Dresdner Bischof will Akzeptanz für Homosexuelle stärken

Dresdner Bischof will Akzeptanz für Homosexuelle stärken

Das Bistum Dresden-Meißen will die Seelsorge für Homosexuelle ausbauen. Für diese Aufgabe habe er jetzt eine Gemeindereferentin sowie einen Priester beauftragt, erklärte der katholische Dresdner Bischof Heinrich Timmerevers am Dienstag in Dresden. "Es ist mir ein Anliegen, dass wir in unseren Gemeinden wie in der ganzen Kirche für Homosexuelle Akzeptanz und Toleranz weiterentwickeln und stärken", betonte er.

Er sei in seinem Bistum mehrfach der Gruppe schwul-lesbischer-transsexueller Christen begegnet. "Wenn sie mir ihre Lebens- und Glaubensgeschichten erzählt haben, wurde deutlich spürbar, sie wollen Christen sein und ihren Glauben auch in der Kirche leben", erklärte Timmerevers. In diesem Ringen wolle er sie nicht alleine lassen.
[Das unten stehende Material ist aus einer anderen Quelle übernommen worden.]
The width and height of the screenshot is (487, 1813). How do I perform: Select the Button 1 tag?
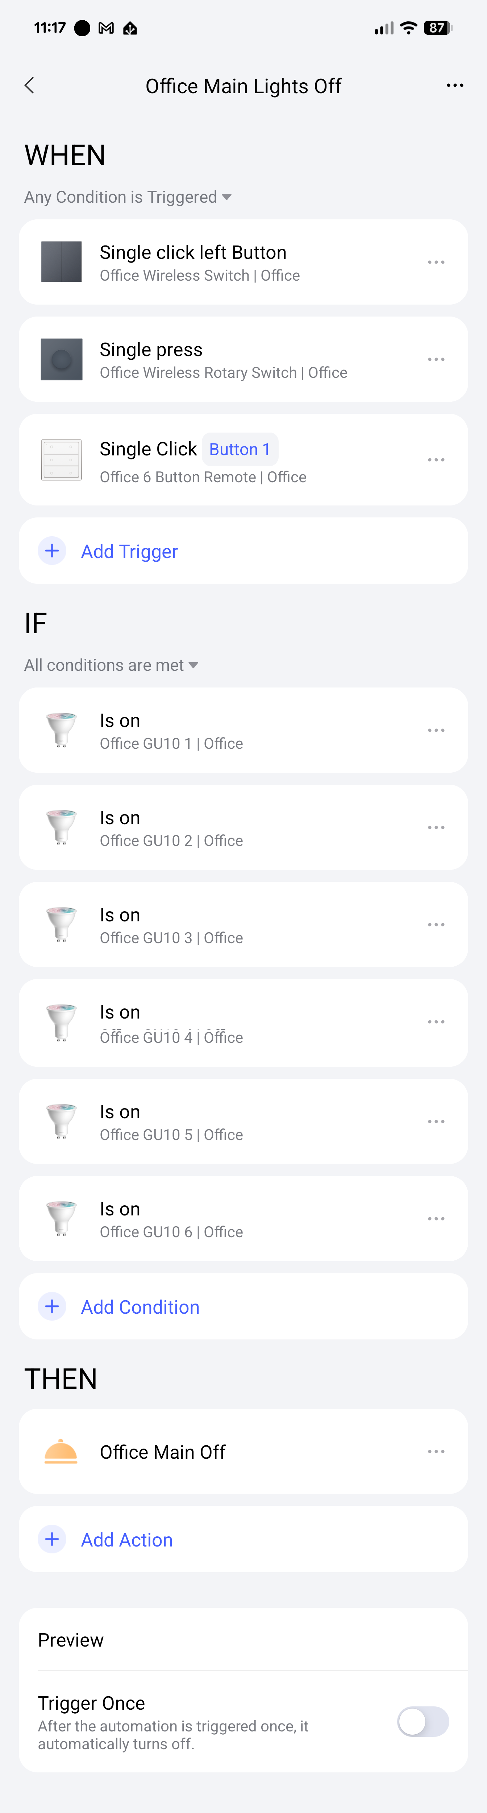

Auch für die Segnung homosexueller Paare wolle er sich öffnen. "Wenn homosexuelle Paare um einen kirchlichen Segen für ihre Partnerschaft bitten, habe ich dafür Verständnis", sagte Timmerevers. Ein Segen sei ja der Zuspruch Gottes für einen Menschen. Damit werde aber nicht alles abgesegnet, was diese Menschen tun. Da müsse sehr differenziert hingeschaut werden.

"Wir haben mitunter eine sehr ausgrenzende Seelsorge betrieben", erklärte der katholische Bischof weiter. Wenn jemand nicht den üblichen Normen entspreche, dann habe er "kaum eine Chance, mit und in der Kirche zu leben". Gegen diese Ausgrenzung müsse gearbeitet werden.